Friday, January 29, 2010

on the (de)merits of breed-specific legislation

i came across this piece of brilliant "journalism" the other day and was so blown away, i had to share it.

according to the la times, lancaster, california's city officials feel that breed-specific legislation has been helpful in reducing so-called gang-related crime in the city. lancaster's mayor, r. rex parris, claims that a year after imposing legislation that targets owners of pit bulls and rottweilers (all gang-banging criminals, mind you, because we all know that nice families don't adopt those dogs) crime is down and "lancaster is now a great deal safer because of it."

the ordinance enables hearing officers to assess and deem a dog potentially dangerous, if, for example, it "becomes aggressive when unprovoked." as a result, the dog can be impounded and the owner is then required to have it properly licensed, microchipped, and vaccinated at his own cost before the animal's release. furthermore, owners of these so-called vicious and dangerous dogs must properly leash and muzzle their dogs, complete a dog obedience course, spay/neuter the animal(s) and pay a fine of up to $500 for each offense. if and/or once their dogs are deemed "vicious," the owners can be fined up to $1000 per offense and be prevented from having other dogs for up to three years.

alright, alright. you already knew i was gonna call bullshit on this, but really? can't you even make it just a little bit hard for me to refute your nonsense, la times? this is like taking candy from a baby. or, in this case, taking dogs from people who are likely unfairly targeted and are least likely to have access to the resources to educate and protect themselves, their rights, and their dogs. these are often also the same people who are most likely to be hated socially (so-called and alleged criminal involvement aside) and who made the bad choice to have dogs who, by association with their owners, are also despised.

are we really to believe that by impounding and--when not reclaimed, most likely-- murdering these companion animals that lancaster's streets are safer? city officials claim that violent gang crime is down 45% since this the ordinance passed. "violent gang crime," is never defined, but includes homicides, rape, robbery and aggravated assault. to me, this begs the question: what role do the dogs play in these crimes? how do the dogs enable or engender these crimes? this is never once explained, it is just stated ipso facto. this article and its premise are driven by prevailing prejudices against the breed and the people most often presumed to be their owners or aficionados--so much so that these sorts of claims are able to be made and still seem credible even without substantiation or explanation.

furthermore, i want to know: how much of the overall crime rate does violent gang crime comprise? surely gang members aren't the only ones responsible for or involved in homicides, rapes, robberies and aggravated assaults--as if those were the only crimes that occur or concern people. by arguing that breed specific legislation helps keep a city safe, the notion that crime ostensibly involves the poor and/or people of color is insidiously perpetuated. the systemic targeting and removal of this breed of dog is a sort of canine prison industrial complex.
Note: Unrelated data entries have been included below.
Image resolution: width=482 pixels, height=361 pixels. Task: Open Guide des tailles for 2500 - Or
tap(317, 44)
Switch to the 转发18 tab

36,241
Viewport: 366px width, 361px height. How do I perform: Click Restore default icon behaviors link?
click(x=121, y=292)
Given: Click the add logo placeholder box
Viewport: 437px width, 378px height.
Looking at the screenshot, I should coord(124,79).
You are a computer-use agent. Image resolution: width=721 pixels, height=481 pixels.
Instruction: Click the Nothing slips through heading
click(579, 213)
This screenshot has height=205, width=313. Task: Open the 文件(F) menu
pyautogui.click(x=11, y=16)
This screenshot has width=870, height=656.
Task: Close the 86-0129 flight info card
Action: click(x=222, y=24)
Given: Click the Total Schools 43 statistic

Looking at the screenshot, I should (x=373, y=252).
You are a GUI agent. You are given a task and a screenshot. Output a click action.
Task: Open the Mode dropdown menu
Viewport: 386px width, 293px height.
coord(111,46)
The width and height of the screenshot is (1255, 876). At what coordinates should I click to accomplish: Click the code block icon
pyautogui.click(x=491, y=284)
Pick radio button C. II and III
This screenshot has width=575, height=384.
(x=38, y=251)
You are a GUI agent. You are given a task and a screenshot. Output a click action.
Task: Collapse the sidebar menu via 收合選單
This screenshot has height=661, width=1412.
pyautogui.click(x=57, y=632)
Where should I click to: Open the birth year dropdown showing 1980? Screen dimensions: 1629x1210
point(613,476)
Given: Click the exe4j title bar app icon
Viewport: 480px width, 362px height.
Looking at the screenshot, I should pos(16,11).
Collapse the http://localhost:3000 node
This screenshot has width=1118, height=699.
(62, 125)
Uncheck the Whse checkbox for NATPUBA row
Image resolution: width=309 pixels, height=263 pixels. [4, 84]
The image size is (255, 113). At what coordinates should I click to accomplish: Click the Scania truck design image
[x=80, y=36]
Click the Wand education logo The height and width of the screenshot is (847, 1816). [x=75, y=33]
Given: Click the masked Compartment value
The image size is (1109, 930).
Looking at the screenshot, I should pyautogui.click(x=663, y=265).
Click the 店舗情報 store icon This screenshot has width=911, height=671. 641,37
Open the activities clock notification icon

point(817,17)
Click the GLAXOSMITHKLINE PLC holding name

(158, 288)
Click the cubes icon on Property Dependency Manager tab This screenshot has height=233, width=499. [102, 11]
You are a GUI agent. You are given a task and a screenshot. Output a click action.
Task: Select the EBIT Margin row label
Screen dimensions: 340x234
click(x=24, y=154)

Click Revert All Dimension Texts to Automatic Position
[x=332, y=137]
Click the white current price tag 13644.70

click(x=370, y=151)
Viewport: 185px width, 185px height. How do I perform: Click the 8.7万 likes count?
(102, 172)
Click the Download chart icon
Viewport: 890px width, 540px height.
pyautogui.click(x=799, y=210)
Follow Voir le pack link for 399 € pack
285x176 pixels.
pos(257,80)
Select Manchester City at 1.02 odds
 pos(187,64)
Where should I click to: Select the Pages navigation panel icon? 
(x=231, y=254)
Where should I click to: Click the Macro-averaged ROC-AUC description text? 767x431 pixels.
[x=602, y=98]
i'm also curious if the animal control officers are qualified to assess whether or not an animal is vicious. how is "vicious" defined? what criteria do they follow? what constitutes "unprovoked"? please don't misunderstand me--while working in animal control, i have met dogs that i am confident would have attacked me. however, in two years, i can count on one hand the number of times that has happened to me--and only one of them was a pit bull. my point is that terror and hype around these dogs and their presumed constituency is enough to "justify" there being far too little, if any, demand for any semblance of an explanation for their treatment or for, to borrow one of my daddy's phrases, this piss-poor example of journalism.

and just to be clear--i've never claimed to be objective, because i don't think true objectivity exists. i staunchly and adamantly believe that bullies are the best dogs under the sun. i aspire to be objective and yet still acknowledge my own subjectivity. through this, i hope to make apparent the public's and media's wild lack of neutrality where these dogs are concerned.